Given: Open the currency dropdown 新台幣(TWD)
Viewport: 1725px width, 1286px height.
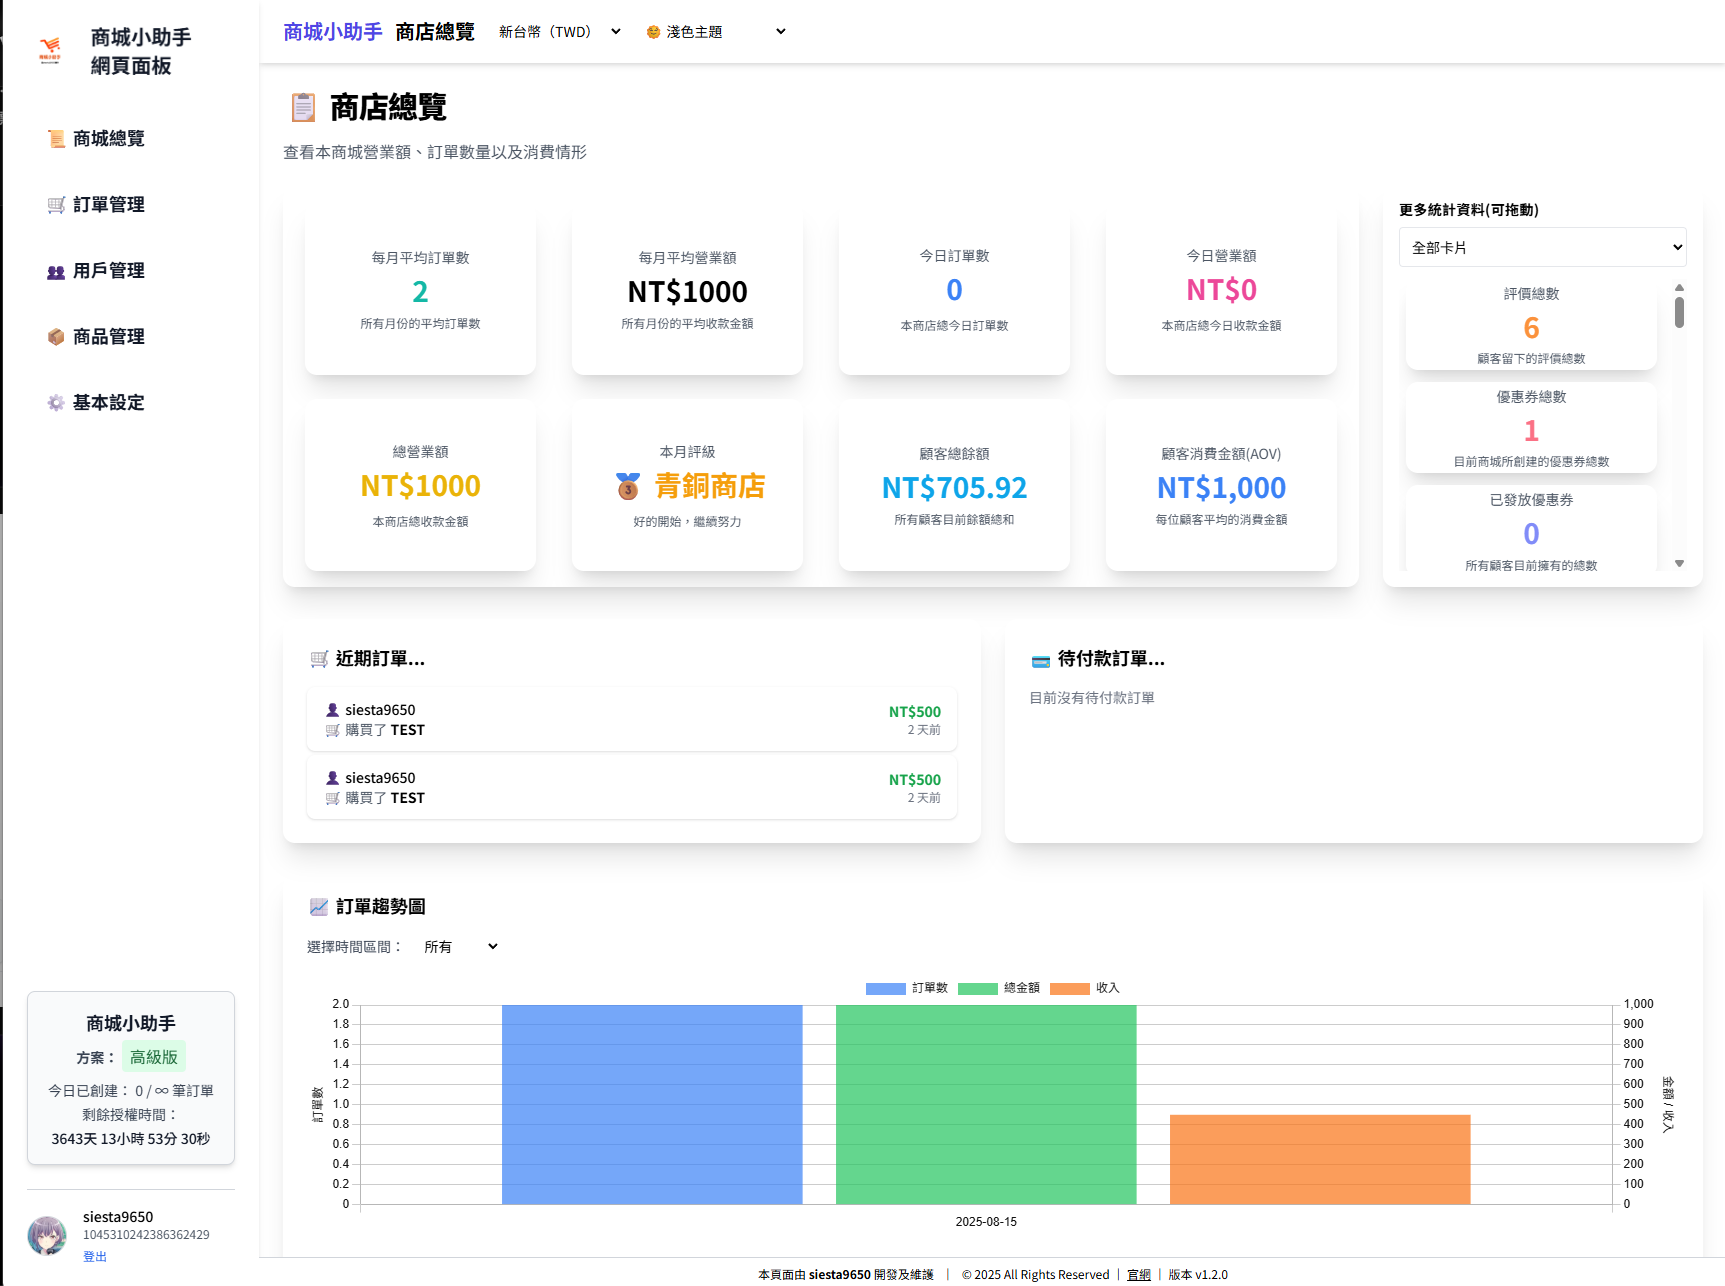Looking at the screenshot, I should 558,31.
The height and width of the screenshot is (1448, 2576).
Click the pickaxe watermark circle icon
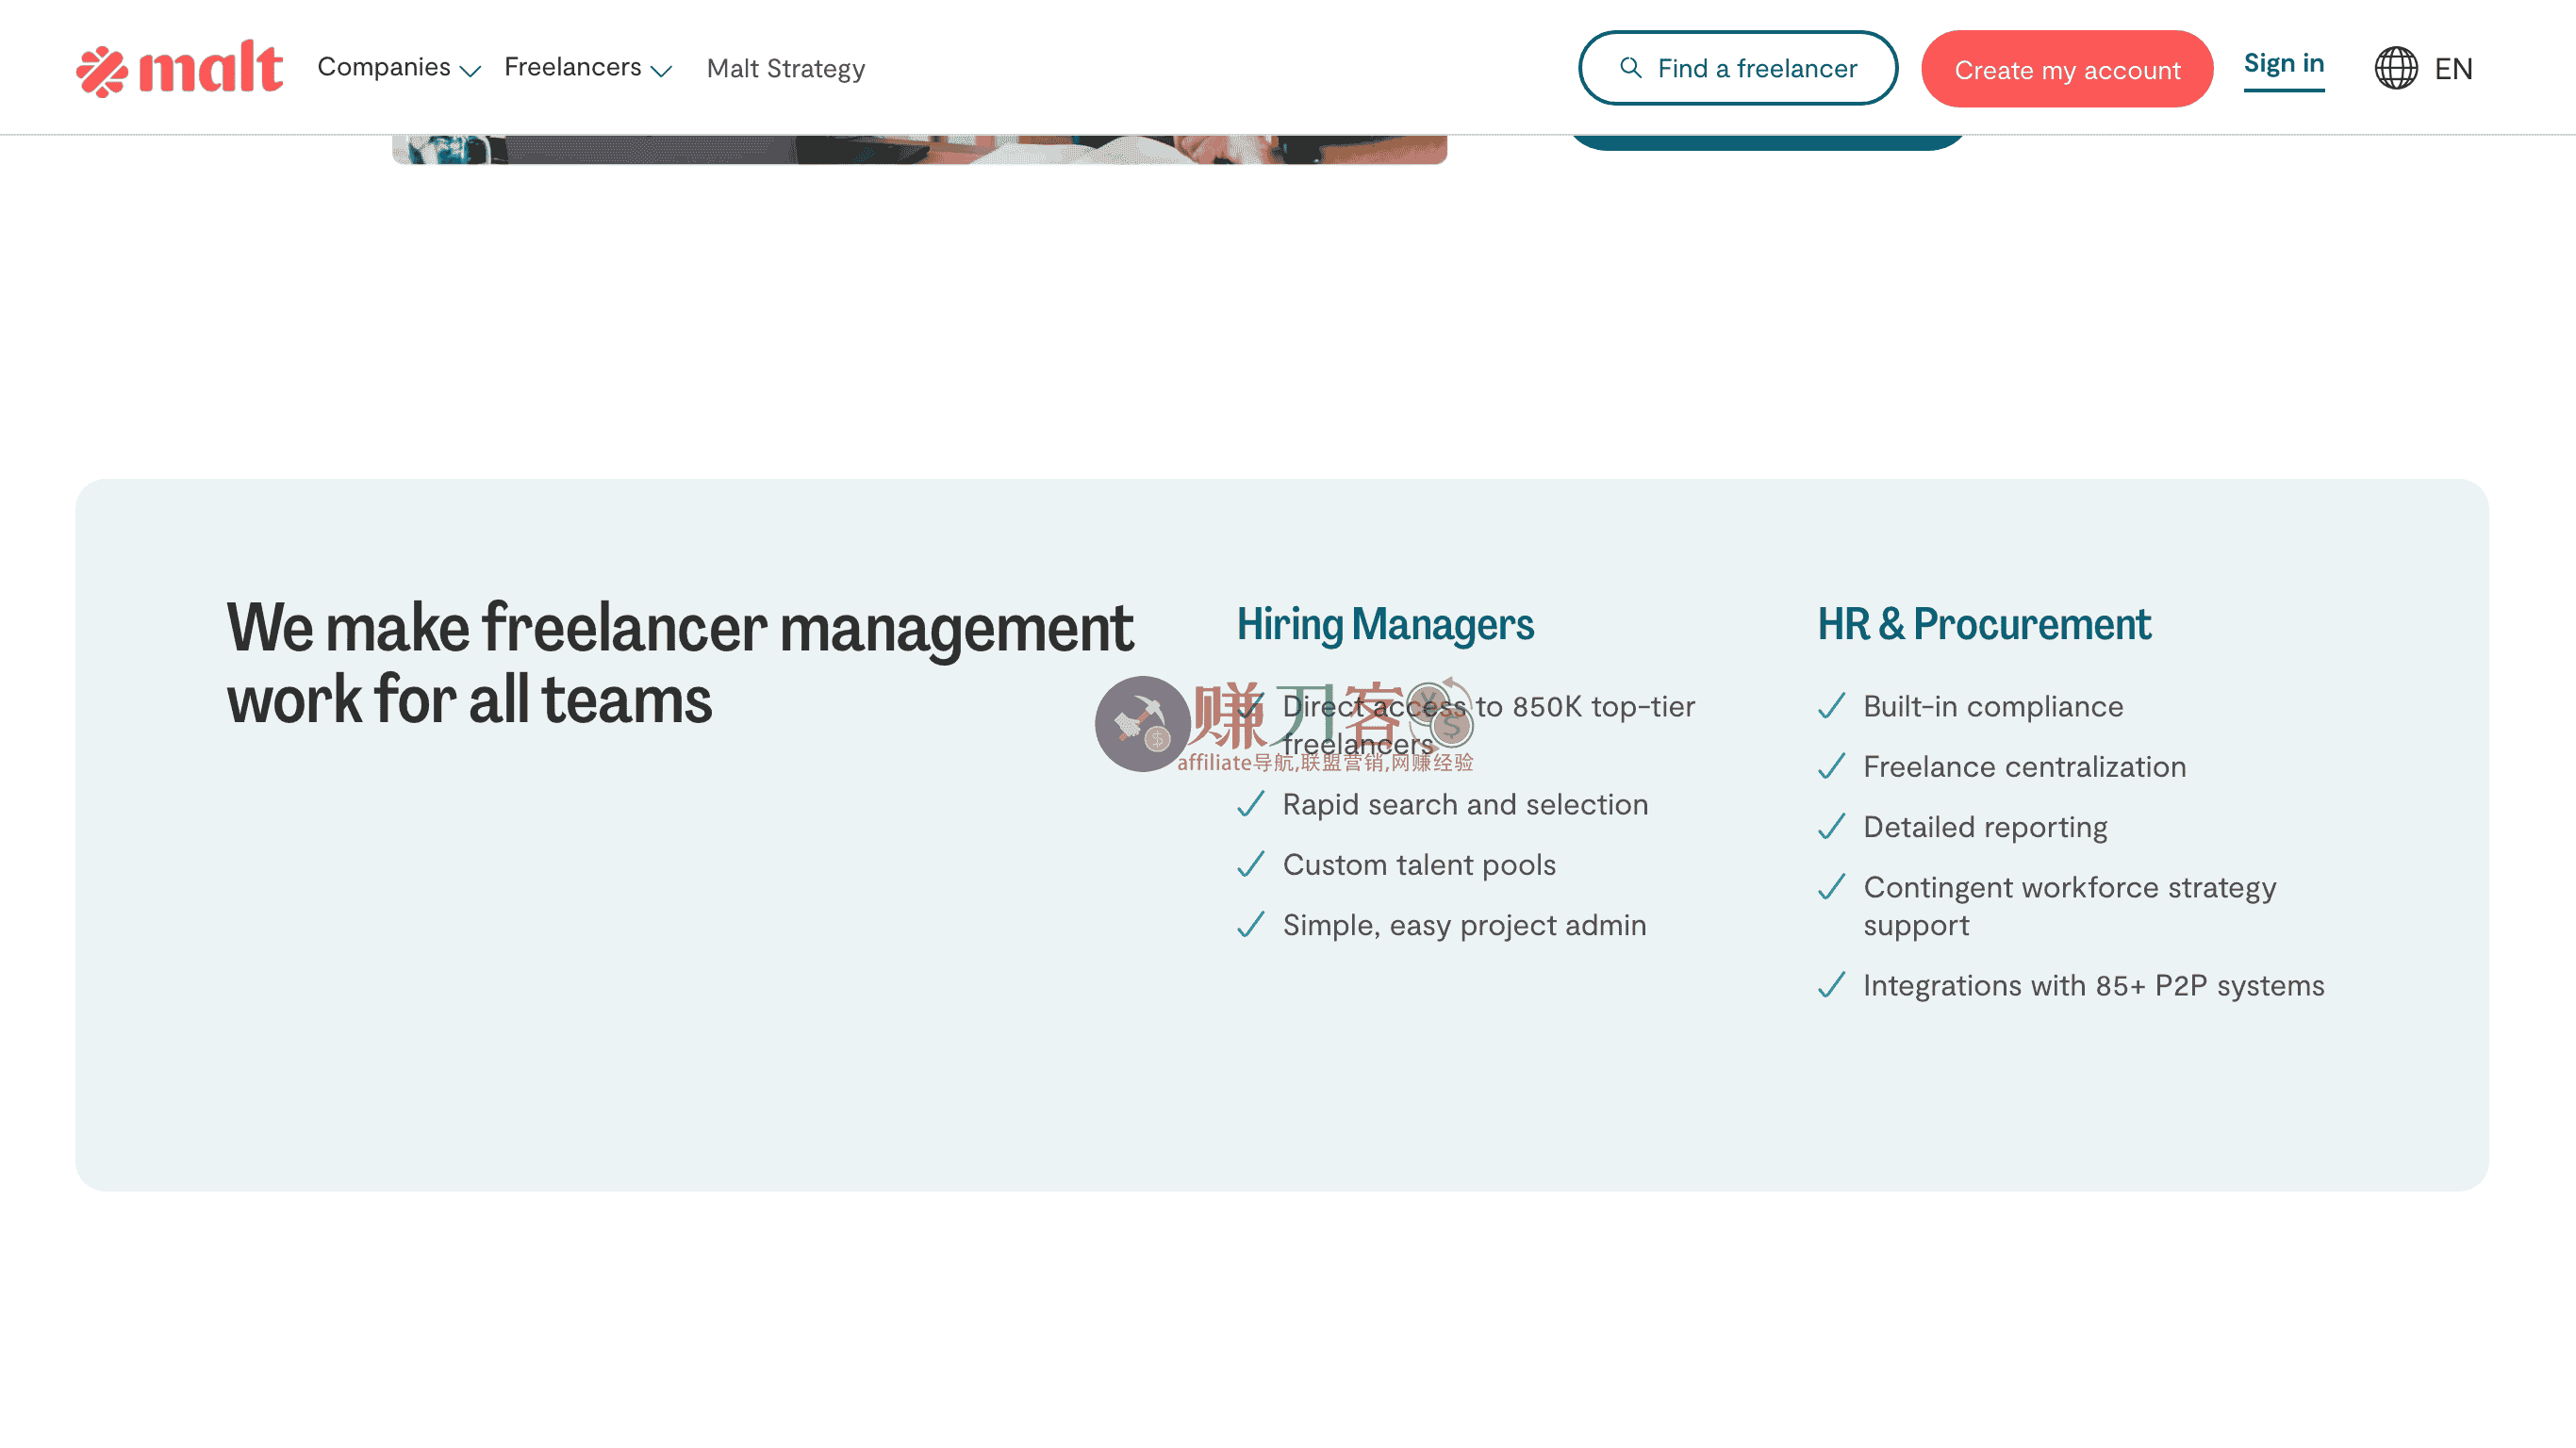click(x=1142, y=724)
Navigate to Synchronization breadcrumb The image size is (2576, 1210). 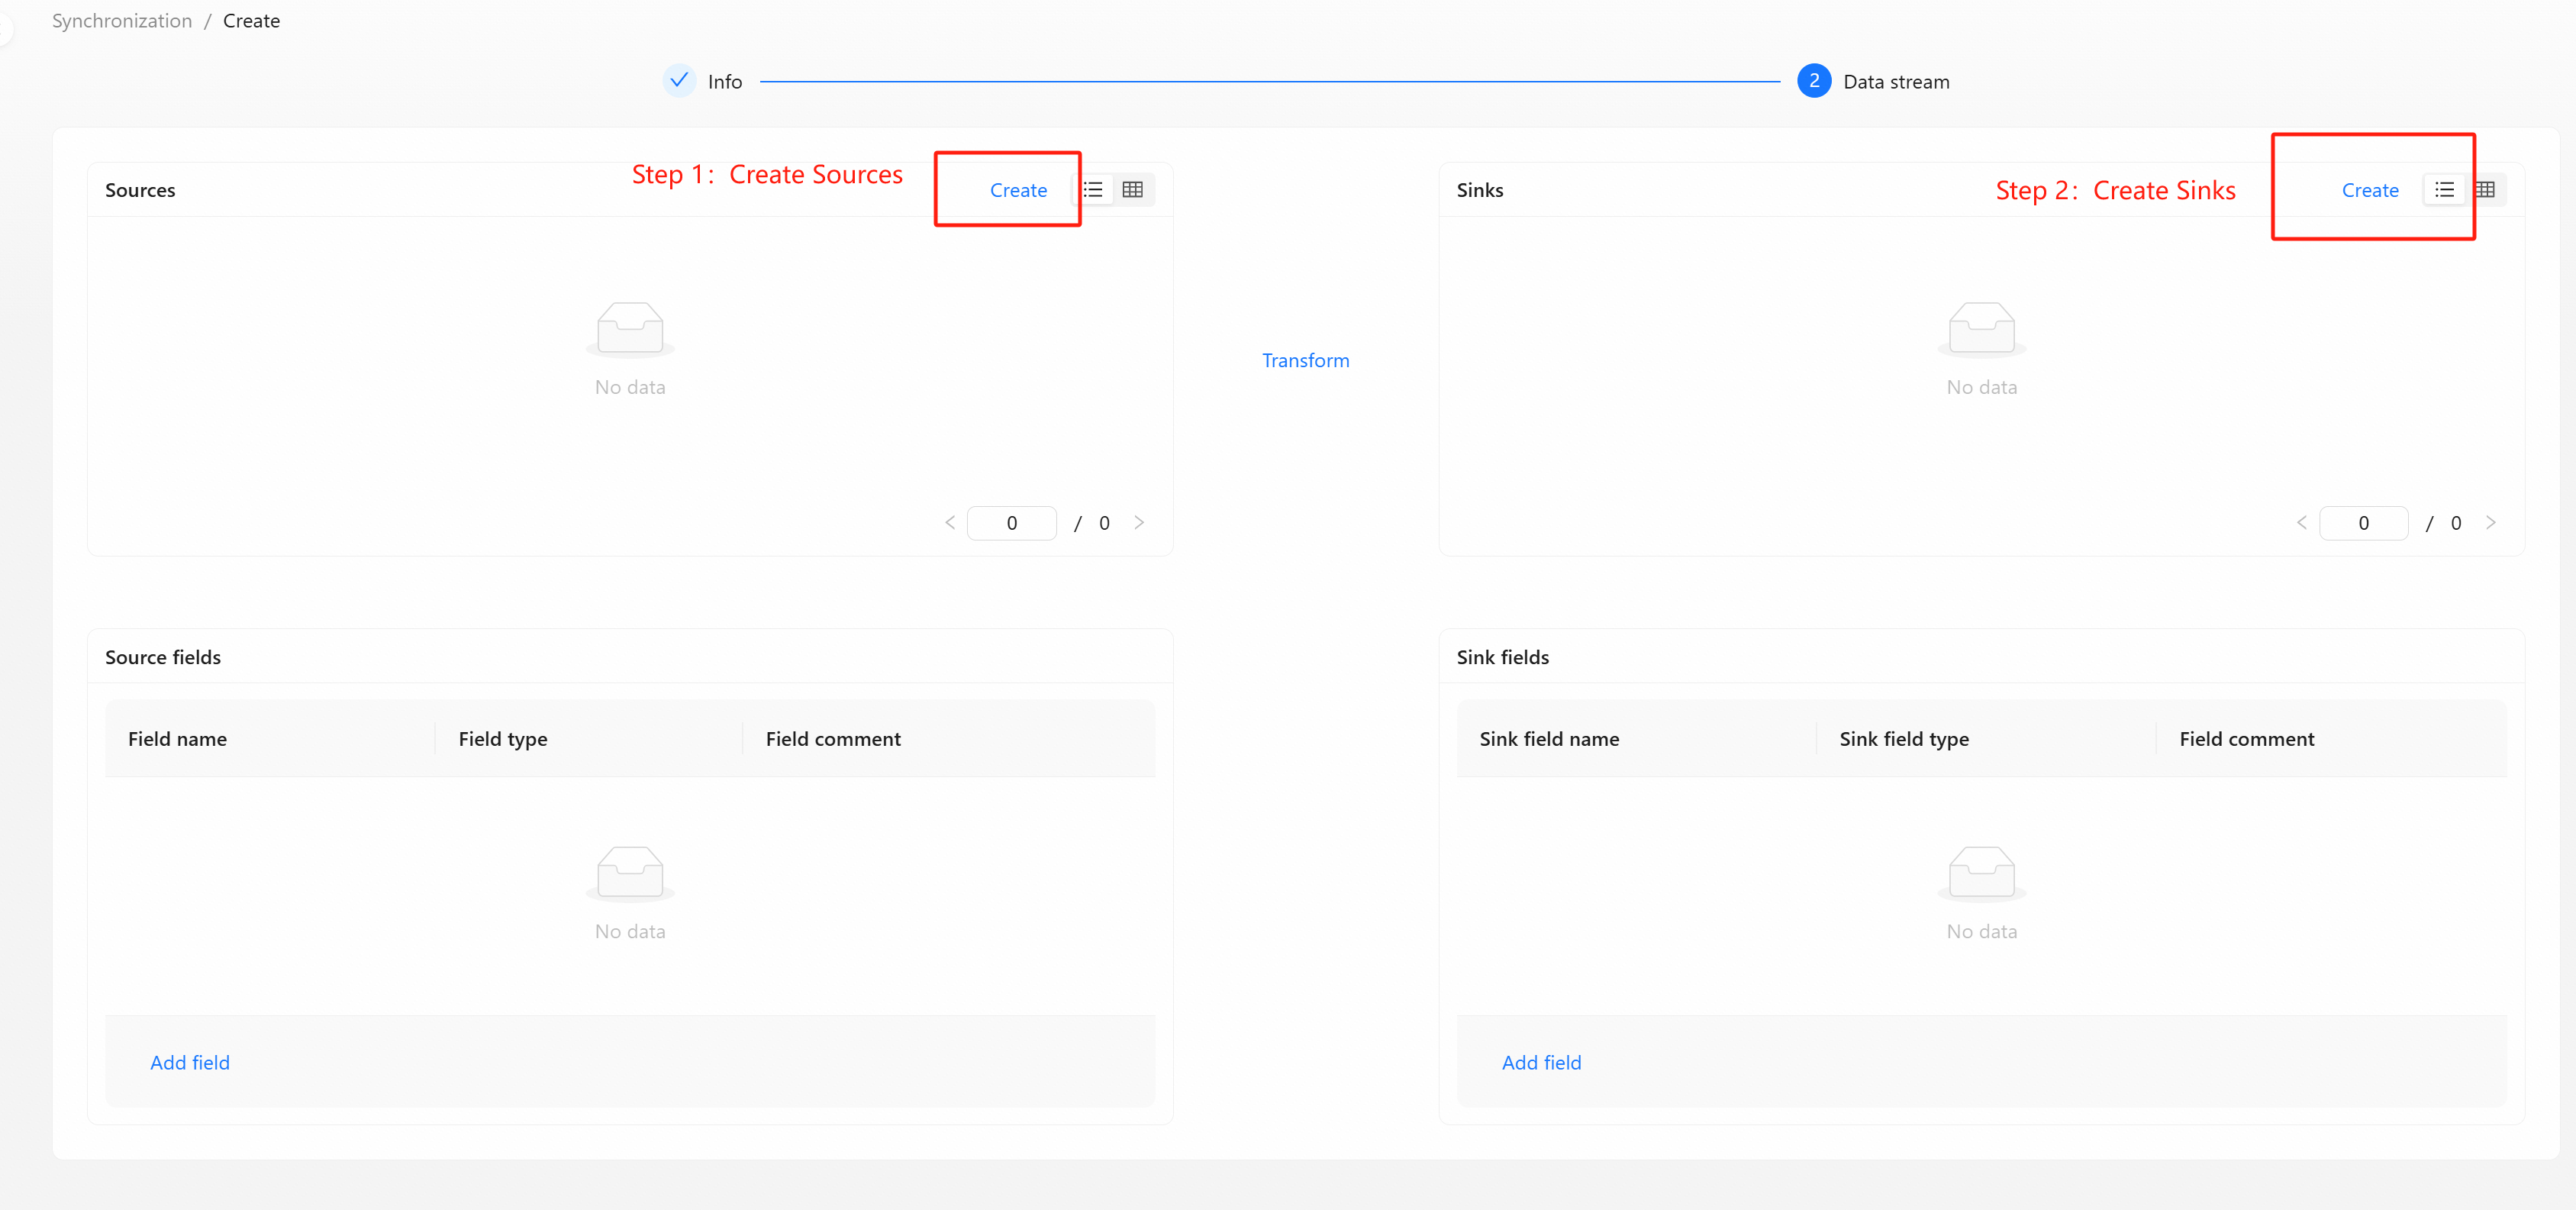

- - - - -

Print the material word for word without images.

● **RESULT**:
Given: Open the currency dropdown 新台幣(TWD)
Viewport: 1725px width, 1286px height.
Looking at the screenshot, I should 558,31.
The height and width of the screenshot is (1448, 2576).
Click the pickaxe watermark circle icon
click(x=1142, y=724)
Navigate to Synchronization breadcrumb The image size is (2576, 1210). 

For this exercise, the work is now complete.